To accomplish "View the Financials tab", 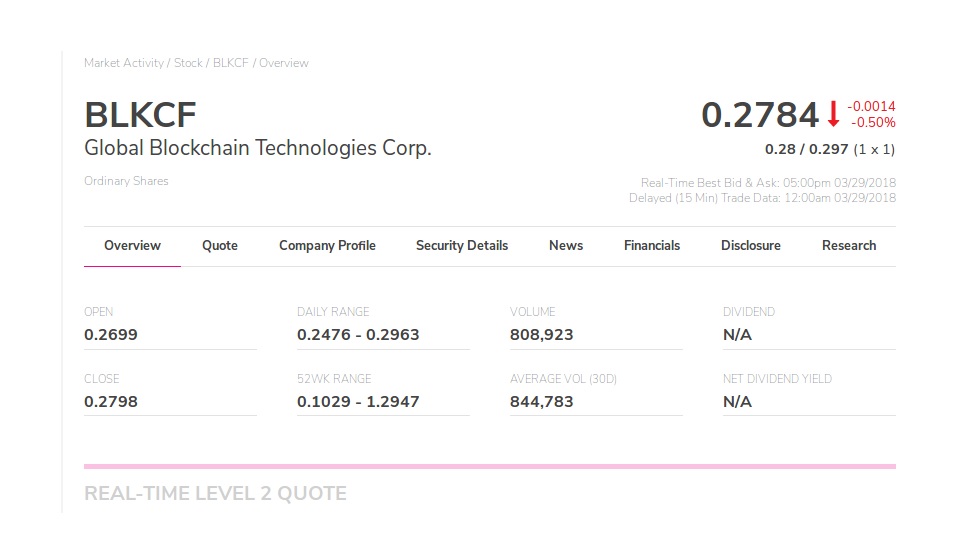I will click(x=652, y=245).
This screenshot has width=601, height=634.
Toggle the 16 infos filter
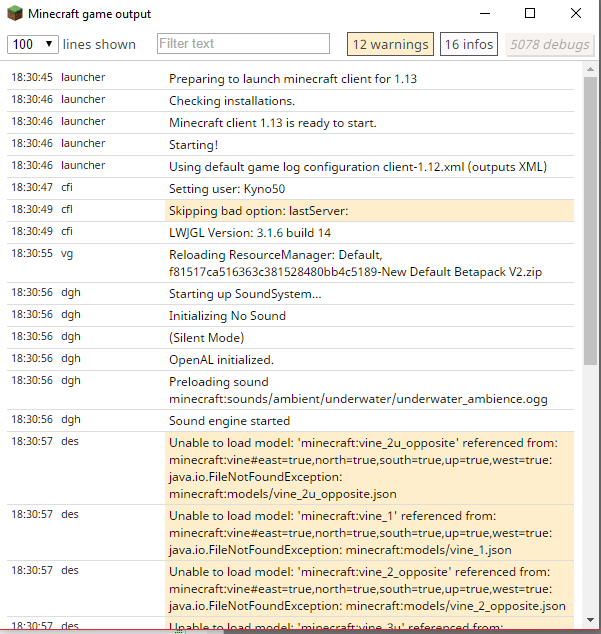tap(469, 44)
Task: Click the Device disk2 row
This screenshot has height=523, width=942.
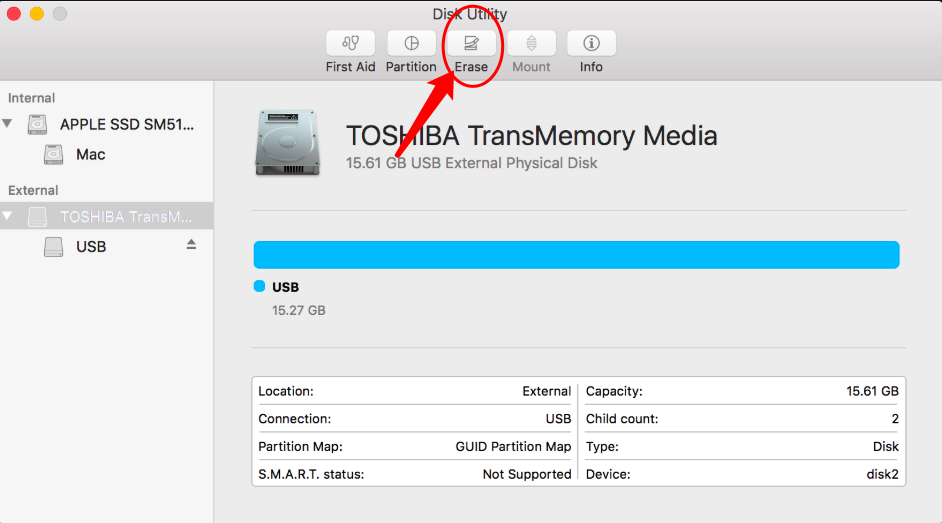Action: 742,474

==============================

** Directions for this task **
Starting at the line that contains "This screenshot has width=601, height=634.", write out exactly each line through the last one in the listing above, leaving out the pictures and adding nothing else.

** Response below **
This screenshot has width=601, height=634.
Toggle the 16 infos filter
tap(469, 44)
Task: Click the Device disk2 row
This screenshot has height=523, width=942.
Action: 742,474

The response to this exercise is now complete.